All we need is a national swarfega day. People get dressed up as engineers and mechanics and mither the fuck out of drinkers with a piece of crepe paper over the top of a bucket on a friday night. Get an oil soaked teddy bear with a BP eyepatch and some Irish fucker on the telly with some bird off the news who might have a nipslip and Bingo problem solved. Obamabinbarack is no longer required.

HeadsonPoles said...

These cunts never heard of Cillit Bang?

Look, they use over 20M barrels per day, and they proclaim that they are under "attack" - oh just fuck off and stop trying to be a victim O'bama.
A tweet I read said clean up the oil and dump it in Britain, it is British Petroleums fault.
This is the type of people that the BP boss is dealing with and a president that clearly has fuck all to do or can't do the difficult stuff.

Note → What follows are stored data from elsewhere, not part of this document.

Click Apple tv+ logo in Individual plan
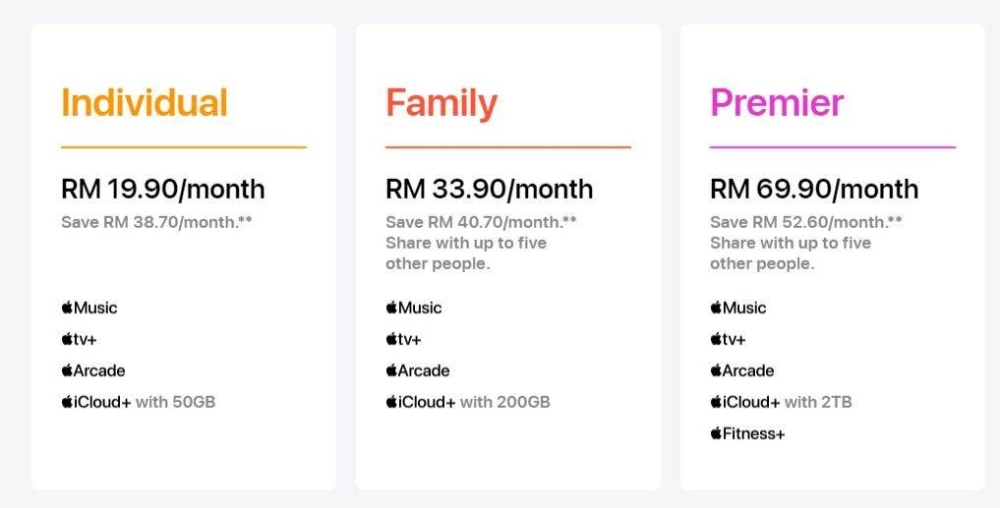 [x=79, y=339]
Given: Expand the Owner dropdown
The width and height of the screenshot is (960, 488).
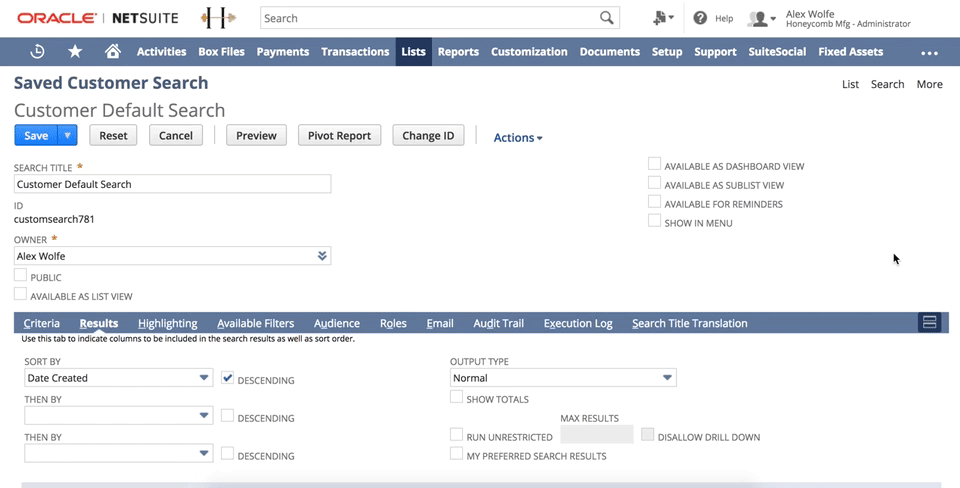Looking at the screenshot, I should pos(322,256).
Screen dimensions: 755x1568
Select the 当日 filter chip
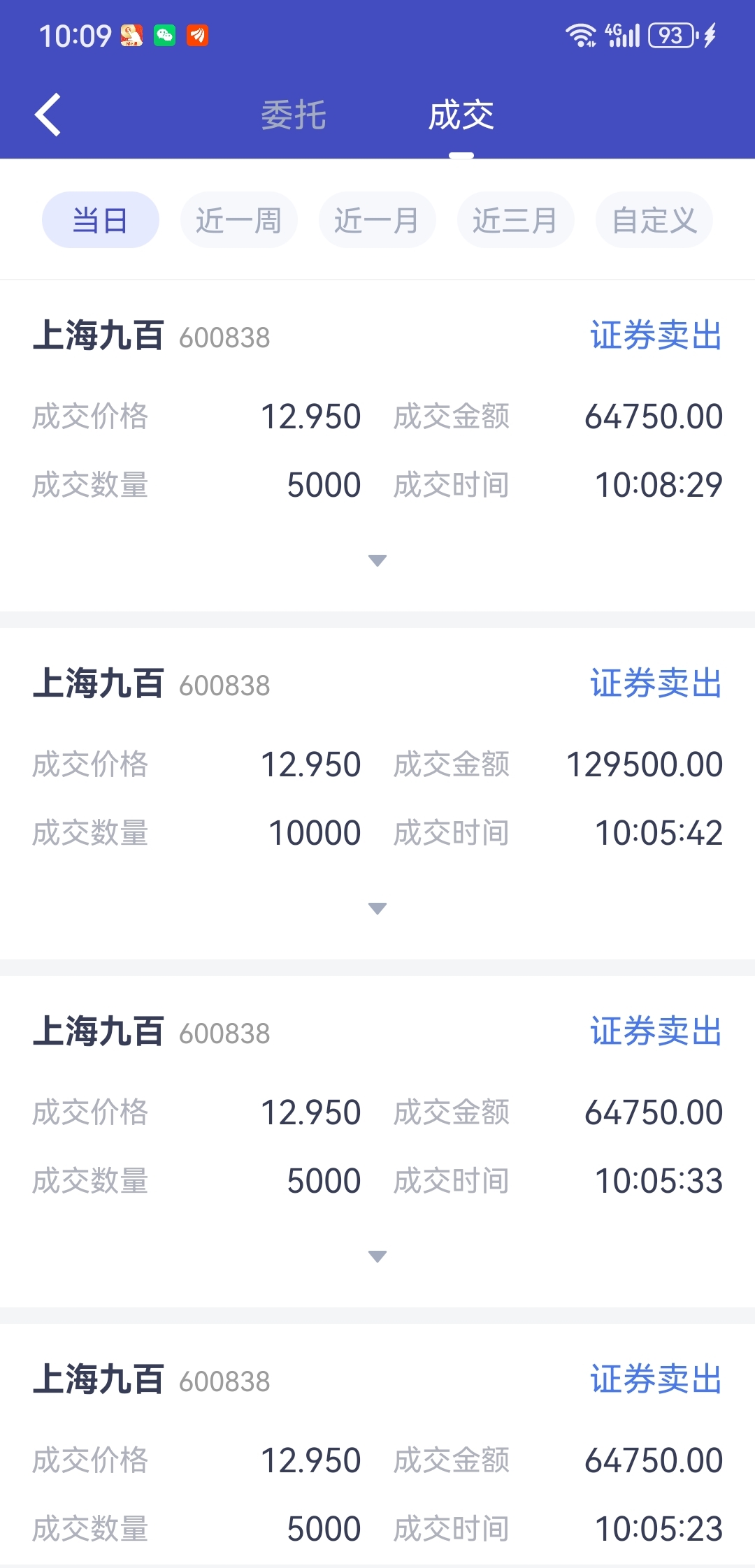click(101, 220)
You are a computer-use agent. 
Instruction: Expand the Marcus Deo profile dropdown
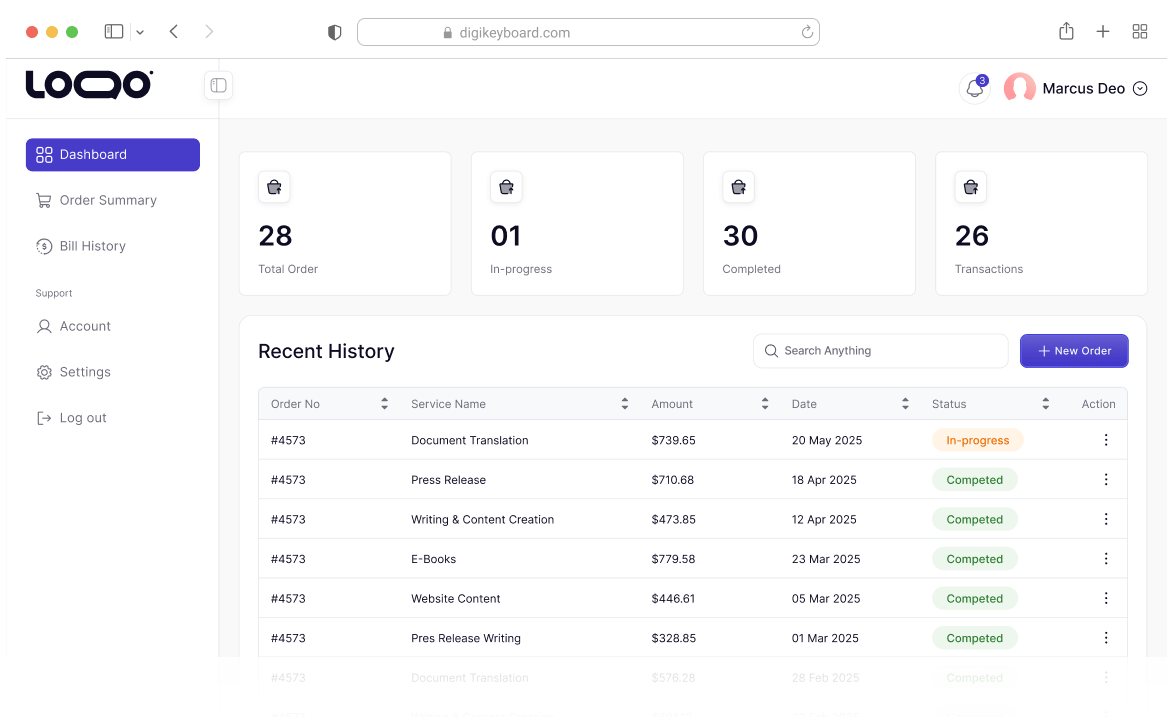(1139, 89)
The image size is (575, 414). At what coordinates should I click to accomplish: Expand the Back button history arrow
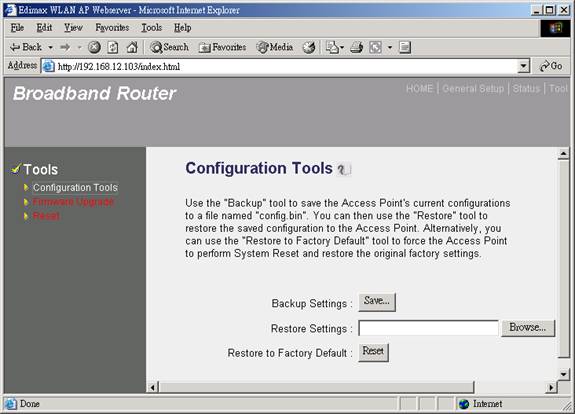(x=51, y=47)
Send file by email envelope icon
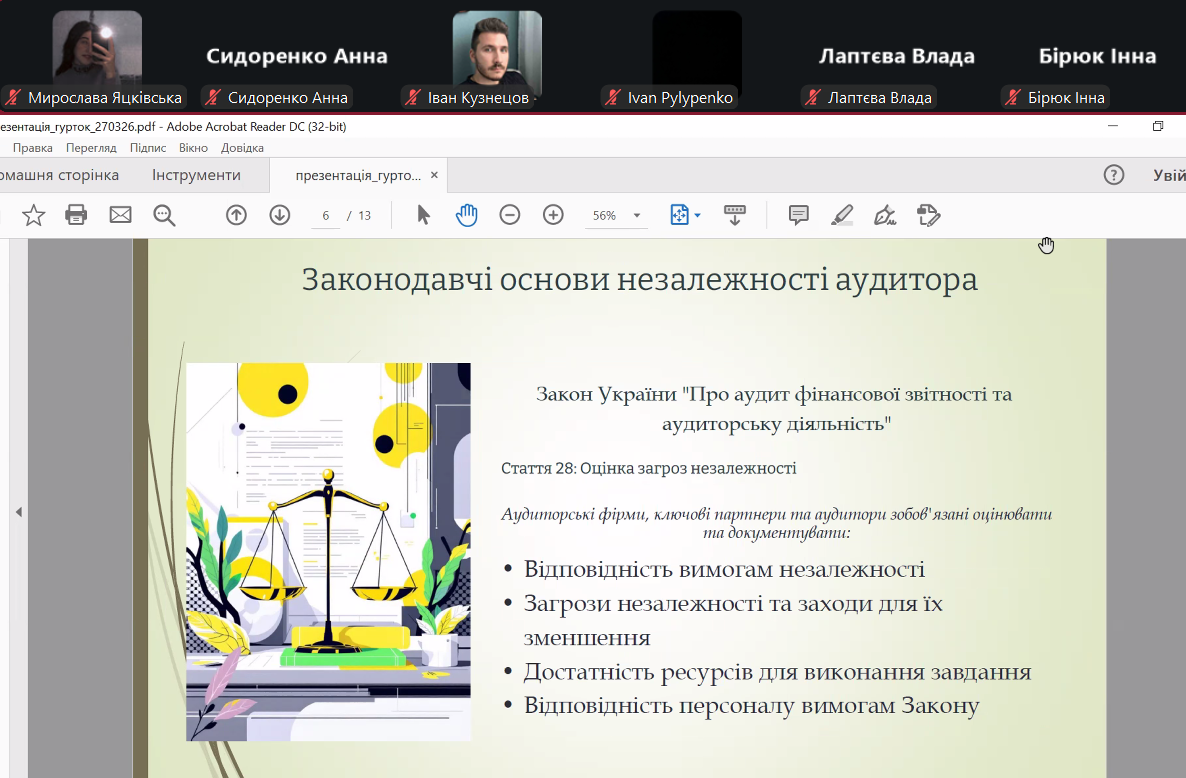This screenshot has width=1186, height=778. (x=120, y=215)
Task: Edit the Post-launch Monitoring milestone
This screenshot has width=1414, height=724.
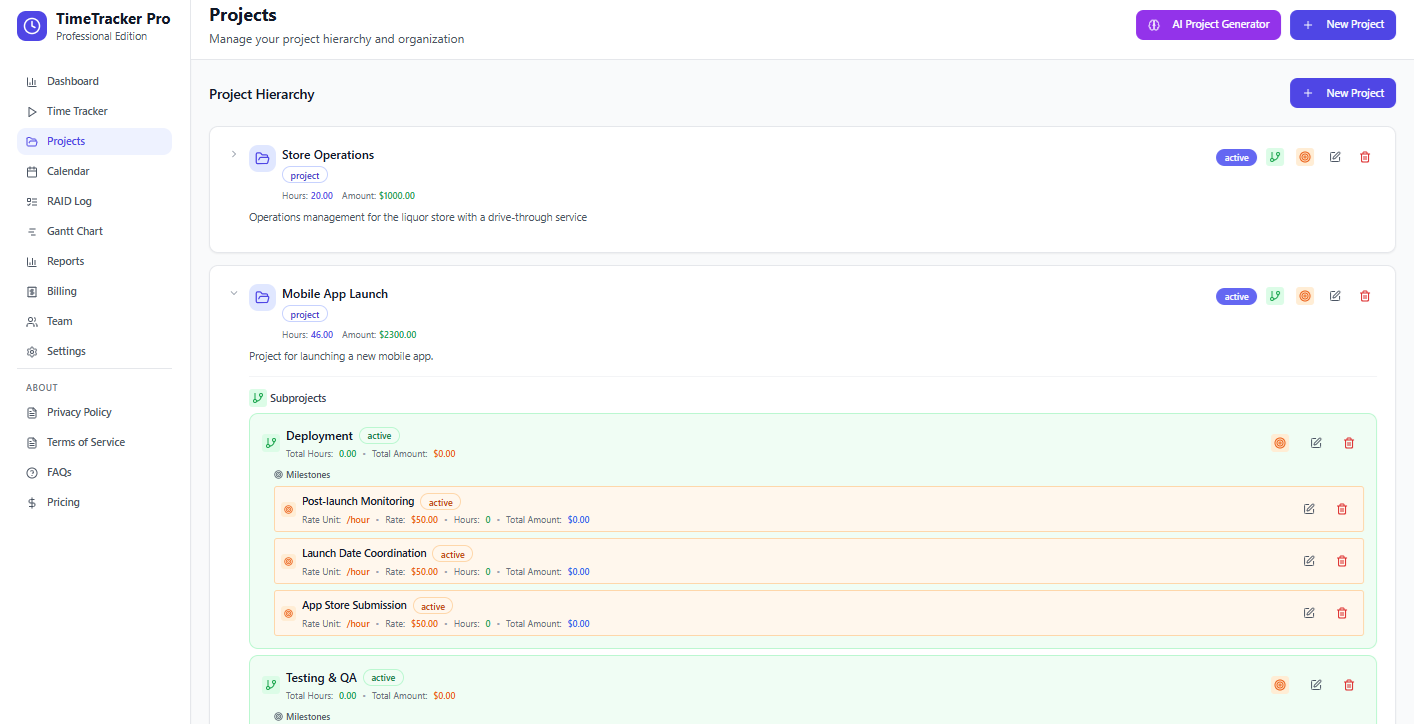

The US uses lots of oil, either stop using it or shut the fuck up.

Dark Lochnagar said...

Sarge Pepperoni, you are wringing with good ideas tonight. Why aren't you organising something like this instead of that hairy one-hit fucker that usually does it. Him and that scotch bastard out of Ultravox, who were also one hit wonders. It makes you wonder how much these fuckwits are creaming off for themselves. Surely to Christ they can't run a lifestyle like theirs on what they've done. If you get the gig, can I be your 2nd in command and I'll organise the creaming off. i know a couple of dodgy accountants who'll come in with us.

Dark Lochnagar said...

Headson, the Barry bastard from Cillit Bang would have that wee oil spill cleaned up in a jiffy. Maybe the Americans have never heard of Cillit Bang, but I can't imagine that would be the case. I'll ask one of these American fuckwits on tweeter!

Sgt Pepperspray said...

No problemo DL, between the 3 of us (thats if HeadsonPoles is up for it) we can form a boy band. We can revtalise Top of the Pops and mime songs about upside down turtles and black pelicans to our hearts content. At half time Mark can set up stall and make the budgie dissapear and then reappear. Just imagine it a million people tuning in on a friday night dancing in front of the telly whilst we entertain them, HoP shaking his clit bang like a good un and Sarah Greene shaking her helicopter injured leg to the vibes.

HeadsonPoles said...

I'm currently wearing my electric blue satin boob tube - am up for Top of The Pops if you are.

Dark Lochnagar said...

Sarge pepperoni, sorry nearly missed you there. This post is moving down rapidly as I pile shite on top of it. Yes, a boy band. I am in truth at 55, a bit old for a boy band. But to be fair, I can still attract a certain type of woman, so they won't be throwing their knickers onto the stage it is more likely to be their colostomy bags. Still, if you can steel yourself to the smell of shite, the old ones can make good groupies as long as you have a gallon tub of KY jelly handy. But there has to be plenty of money to be made at it. I can neither sing or play an instrument but a wee drunk guy in the 70s told me I looked just like John Revolting with my white suit on, (they were all the rage then, we all thought we were in a disco in New York).

Dark Lochnagar said...

Headson, it is my hope that you are a woman as the thought of a man in a bright blue boob-tube, is one which I may unfortunately carry with me to bed.